First of all, I apologize for the alarmist title. I don’t believe k-pop is anywhere near dying, nor do I think the concept of a fandom is a bad thing. I consider myself a massive k-pop fan, so much that I’ve written about it every day for the past two and a half years. I’d even consider myself part of a few fandoms, though I’m nowhere near as engaged as many.
Rabid fandom support has been a part of modern k-pop since its inception, and an integral part of pop music as a whole. But as k-pop continues to branch out from its Korean roots, I feel like we’re seeing a disturbing trend.
Take BTS, for example. They just released another solid album. I’d be lying if I said I loved every track on Love Yourself: Tear, or that I didn’t miss their older, less trend-driven sound — but by and large it’s a strong piece of work. There’s much to discuss and fawn over, yet so much of the social media attention the group has been getting this week has nothing to do with their actual music. It seems like all anyone wants to talk about are chart numbers, streams, and social media stats. And if we’re not talking about these metrics, we’re talking about how to increase them — how to play the video and song ten million times to inflate its standing and, inevitably, devalue its competitors.
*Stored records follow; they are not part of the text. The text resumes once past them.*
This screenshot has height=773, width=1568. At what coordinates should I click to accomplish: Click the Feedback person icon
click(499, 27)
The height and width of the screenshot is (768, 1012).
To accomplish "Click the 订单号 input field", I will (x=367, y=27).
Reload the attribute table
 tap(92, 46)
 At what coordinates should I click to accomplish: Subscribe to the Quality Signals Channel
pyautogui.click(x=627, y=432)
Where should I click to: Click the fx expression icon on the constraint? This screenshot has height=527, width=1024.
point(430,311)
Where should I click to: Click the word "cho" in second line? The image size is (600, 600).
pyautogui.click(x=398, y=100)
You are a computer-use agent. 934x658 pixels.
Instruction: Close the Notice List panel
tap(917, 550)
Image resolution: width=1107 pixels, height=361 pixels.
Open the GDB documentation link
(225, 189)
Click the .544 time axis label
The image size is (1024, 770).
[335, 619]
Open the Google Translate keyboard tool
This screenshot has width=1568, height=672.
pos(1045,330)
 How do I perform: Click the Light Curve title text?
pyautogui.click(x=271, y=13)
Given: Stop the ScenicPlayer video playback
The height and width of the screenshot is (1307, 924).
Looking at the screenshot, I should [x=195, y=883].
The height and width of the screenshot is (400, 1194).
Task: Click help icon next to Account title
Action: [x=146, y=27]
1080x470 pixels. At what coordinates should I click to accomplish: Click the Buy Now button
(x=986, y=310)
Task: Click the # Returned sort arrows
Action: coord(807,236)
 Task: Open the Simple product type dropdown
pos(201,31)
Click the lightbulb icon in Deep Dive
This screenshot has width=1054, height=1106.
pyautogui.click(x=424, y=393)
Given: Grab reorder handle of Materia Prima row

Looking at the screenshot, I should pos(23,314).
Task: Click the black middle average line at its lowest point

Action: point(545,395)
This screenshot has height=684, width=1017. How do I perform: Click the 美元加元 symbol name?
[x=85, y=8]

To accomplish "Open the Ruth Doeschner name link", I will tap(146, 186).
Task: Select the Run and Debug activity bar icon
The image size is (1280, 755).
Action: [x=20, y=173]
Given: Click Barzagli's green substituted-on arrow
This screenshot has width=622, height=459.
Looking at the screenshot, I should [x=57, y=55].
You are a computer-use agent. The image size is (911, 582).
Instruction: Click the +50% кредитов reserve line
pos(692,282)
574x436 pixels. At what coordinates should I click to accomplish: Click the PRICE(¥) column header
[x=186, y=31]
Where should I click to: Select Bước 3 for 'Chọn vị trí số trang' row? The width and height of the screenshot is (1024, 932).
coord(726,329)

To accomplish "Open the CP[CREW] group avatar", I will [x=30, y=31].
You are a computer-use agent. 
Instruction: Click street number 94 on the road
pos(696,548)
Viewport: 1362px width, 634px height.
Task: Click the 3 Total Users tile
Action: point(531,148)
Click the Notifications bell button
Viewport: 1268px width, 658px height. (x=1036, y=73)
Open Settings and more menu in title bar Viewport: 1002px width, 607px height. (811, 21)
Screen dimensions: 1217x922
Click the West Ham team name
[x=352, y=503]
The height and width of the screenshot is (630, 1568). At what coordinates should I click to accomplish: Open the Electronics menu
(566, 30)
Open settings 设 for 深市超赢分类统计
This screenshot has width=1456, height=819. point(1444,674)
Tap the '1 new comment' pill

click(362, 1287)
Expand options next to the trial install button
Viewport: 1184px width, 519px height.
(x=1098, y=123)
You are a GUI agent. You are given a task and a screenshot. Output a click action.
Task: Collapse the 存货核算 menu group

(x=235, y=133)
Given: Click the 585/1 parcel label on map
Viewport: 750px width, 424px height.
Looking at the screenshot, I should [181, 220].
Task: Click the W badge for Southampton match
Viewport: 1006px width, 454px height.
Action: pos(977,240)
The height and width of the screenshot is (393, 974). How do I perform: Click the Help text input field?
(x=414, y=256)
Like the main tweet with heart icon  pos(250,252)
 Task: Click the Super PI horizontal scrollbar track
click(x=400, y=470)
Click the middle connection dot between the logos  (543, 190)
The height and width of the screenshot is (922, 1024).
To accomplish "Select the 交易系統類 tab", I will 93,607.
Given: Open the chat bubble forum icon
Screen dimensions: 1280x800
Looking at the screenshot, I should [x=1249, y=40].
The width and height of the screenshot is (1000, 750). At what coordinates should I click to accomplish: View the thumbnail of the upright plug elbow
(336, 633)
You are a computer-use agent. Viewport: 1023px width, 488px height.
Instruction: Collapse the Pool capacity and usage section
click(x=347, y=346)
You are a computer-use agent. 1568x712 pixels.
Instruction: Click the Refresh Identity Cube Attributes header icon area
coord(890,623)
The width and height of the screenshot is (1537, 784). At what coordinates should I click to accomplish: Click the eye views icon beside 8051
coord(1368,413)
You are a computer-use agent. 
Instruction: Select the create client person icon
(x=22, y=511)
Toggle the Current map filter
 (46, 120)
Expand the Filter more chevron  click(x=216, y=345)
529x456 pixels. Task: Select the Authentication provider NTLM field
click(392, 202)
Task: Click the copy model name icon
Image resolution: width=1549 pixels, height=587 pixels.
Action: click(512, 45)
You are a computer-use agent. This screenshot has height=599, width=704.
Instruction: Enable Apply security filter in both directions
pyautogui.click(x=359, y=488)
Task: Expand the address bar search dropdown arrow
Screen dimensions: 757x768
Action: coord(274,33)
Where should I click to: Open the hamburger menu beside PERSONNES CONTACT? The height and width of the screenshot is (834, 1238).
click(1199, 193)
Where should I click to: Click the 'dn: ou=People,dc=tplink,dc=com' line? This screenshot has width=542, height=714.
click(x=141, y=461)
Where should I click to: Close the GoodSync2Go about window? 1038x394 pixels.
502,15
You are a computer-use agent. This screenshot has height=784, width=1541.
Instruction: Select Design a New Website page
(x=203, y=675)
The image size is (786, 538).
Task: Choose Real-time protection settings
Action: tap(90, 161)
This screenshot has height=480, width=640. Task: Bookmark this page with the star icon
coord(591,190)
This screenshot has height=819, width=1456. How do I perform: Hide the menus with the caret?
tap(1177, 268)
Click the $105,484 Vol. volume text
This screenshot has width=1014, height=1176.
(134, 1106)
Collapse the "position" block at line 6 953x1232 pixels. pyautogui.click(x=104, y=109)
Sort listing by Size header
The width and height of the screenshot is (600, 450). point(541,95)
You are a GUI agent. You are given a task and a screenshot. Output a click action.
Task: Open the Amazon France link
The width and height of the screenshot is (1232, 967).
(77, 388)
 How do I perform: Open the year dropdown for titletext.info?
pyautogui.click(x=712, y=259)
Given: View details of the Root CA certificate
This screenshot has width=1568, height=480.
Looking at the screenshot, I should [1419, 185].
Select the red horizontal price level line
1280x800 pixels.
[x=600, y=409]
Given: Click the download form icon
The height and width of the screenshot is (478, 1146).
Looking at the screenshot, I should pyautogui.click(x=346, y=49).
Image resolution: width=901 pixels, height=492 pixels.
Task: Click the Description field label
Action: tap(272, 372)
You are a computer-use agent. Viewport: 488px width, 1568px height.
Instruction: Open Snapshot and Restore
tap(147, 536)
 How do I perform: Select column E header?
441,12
Call me old fashioned, but does any of this stuff really matter? Has k-pop devolved into little more than a pissing contest?
I write this as two idols, Kris Wu (formerly of EXO) and Jackson Wang (of GOT7) sit comfortably atop the US itunes chart — a placement that has many accusing their respective fandoms of VPN-assisted manipulation. But whether this success is real or fabricated doesn’t really matter. I certainly wish the best for both artists. What bothers me most is that these songs are not topping charts because of their inherent musical quality.
I know that “musical quality” is a thorny topic, as its perception is in the eye of the beholder and very hard to quantify. But with Fendiman, at least, we’re talking about a two minute commercial for a clothing brand where the overarching hook is the word “Fendi” repeated over and over again. There’s no way this has suddenly gained massive appeal across America. It’s topping the charts because it’s Jackson, and we all love Jackson.
And that’s okay.
But I believe that truly loving something means pushing it to be the best it can be. Blind support, and blind adoration, only encourages mediocrity. Endless talk about charts and views and streams devalues the actual music. When the enjoyment of a comeback becomes secondary to the mission of chart dominance, was there really a point in having the comeback in the first place? Of course I want to see my favorite songs do well, but it’s better when this comes about organically. Blind declarations of “Yaaasss! It’s a bop! It’s lit!” only encourage trend-following and interchangeability. The movers and shakers within the industry are never going to commit to boundary-pushing, left-field material if they know they have an army of fans ready to push the repeat button regardless of what’s released.
The bottom line is, I wish we were more discerning as a k-pop audience. I wish we could support our favorites by raving about their music and sharing it with others, not simply buying bulk copies of albums or looping music videos. This only escalates the stakes for each comeback, and sucks so much of the oxygen out of the k-pop conversation. I don’t want these songs and artists to become weapons of war between fandoms intent on proving superiority. There’s enough room for everyone, and chart success doesn’t make something automatically better.
What are your thoughts? Has this issue gotten worse in recent years? Or, has it simply been a staple of the idol-driven k-pop world since the good old days of H.O.T vs Sechs Kies rivalries?